• EXERCISE DETAILS
Of all the lines below, output only those starting at the one with "Partyszervezők (594, 93)" and ending at the one with "txt (913, 2564)", both ends included, exactly as written.

[Stored items]
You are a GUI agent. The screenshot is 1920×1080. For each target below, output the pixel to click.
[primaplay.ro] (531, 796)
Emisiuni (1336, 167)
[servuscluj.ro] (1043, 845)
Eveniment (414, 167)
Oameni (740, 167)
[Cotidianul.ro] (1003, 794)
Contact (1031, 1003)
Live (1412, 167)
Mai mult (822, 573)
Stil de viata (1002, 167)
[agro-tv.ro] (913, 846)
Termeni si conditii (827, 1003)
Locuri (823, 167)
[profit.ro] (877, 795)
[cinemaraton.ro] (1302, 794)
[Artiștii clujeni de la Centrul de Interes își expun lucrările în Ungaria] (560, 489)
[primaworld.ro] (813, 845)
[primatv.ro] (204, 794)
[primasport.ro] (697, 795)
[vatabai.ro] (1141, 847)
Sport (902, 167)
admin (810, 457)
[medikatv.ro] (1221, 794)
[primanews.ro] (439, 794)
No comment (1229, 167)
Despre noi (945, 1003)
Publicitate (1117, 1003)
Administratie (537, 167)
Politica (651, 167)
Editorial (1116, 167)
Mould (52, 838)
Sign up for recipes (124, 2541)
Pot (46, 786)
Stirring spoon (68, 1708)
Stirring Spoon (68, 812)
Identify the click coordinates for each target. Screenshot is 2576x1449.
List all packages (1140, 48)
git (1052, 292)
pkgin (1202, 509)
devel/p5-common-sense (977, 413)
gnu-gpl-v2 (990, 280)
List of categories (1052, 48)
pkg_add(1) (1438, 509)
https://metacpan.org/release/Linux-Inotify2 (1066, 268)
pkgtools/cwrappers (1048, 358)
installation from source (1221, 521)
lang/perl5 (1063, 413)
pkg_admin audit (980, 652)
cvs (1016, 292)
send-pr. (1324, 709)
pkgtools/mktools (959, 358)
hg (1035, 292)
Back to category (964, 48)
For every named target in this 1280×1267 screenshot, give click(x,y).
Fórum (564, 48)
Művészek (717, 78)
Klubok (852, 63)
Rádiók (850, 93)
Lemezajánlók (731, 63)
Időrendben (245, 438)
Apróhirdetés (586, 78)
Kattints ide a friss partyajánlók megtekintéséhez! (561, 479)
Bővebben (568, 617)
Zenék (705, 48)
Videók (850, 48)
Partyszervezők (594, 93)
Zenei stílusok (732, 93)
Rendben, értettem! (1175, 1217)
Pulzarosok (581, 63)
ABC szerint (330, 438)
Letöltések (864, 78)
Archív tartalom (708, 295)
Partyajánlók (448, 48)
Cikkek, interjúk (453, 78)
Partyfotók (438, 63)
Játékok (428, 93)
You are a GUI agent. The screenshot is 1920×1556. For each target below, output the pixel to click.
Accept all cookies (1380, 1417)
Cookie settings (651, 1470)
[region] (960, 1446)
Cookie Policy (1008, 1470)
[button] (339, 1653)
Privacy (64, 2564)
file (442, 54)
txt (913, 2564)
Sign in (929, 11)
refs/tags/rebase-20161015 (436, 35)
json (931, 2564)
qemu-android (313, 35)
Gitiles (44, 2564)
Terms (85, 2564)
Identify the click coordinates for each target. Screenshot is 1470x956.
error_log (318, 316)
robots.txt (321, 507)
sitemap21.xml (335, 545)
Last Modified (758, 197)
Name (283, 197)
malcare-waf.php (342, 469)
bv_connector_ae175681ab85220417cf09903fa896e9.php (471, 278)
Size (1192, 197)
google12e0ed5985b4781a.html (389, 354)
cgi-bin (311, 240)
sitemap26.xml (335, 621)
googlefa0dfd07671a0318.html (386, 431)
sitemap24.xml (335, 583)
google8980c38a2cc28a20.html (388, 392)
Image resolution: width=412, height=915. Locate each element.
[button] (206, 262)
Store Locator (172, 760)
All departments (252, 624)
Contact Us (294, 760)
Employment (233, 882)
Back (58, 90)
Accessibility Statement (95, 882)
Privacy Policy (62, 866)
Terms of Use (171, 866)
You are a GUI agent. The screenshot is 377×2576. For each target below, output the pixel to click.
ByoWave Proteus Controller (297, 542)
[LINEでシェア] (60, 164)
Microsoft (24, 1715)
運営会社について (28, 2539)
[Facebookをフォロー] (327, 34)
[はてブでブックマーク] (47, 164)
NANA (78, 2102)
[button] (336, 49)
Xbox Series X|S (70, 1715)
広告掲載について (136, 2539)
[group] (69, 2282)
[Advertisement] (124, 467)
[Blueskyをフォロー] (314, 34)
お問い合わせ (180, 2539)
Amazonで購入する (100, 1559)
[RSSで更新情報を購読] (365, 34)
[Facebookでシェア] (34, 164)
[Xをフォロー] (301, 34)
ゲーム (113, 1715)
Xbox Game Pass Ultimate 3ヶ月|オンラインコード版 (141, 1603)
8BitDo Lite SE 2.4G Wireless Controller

• YOUR SOLUTION
Partyszervezők (594, 93)
Zenei stílusok (732, 93)
Rendben, értettem! (1175, 1217)
Pulzarosok (581, 63)
ABC szerint (330, 438)
Letöltések (864, 78)
Archív tartalom (708, 295)
Partyajánlók (448, 48)
Cikkek, interjúk (453, 78)
Partyfotók (438, 63)
Játékok (428, 93)
You are a GUI agent. The screenshot is 1920×1556. For each target below, output the pixel to click.
Accept all cookies (1380, 1417)
Cookie settings (651, 1470)
[region] (960, 1446)
Cookie Policy (1008, 1470)
[button] (339, 1653)
Privacy (64, 2564)
file (442, 54)
txt (913, 2564)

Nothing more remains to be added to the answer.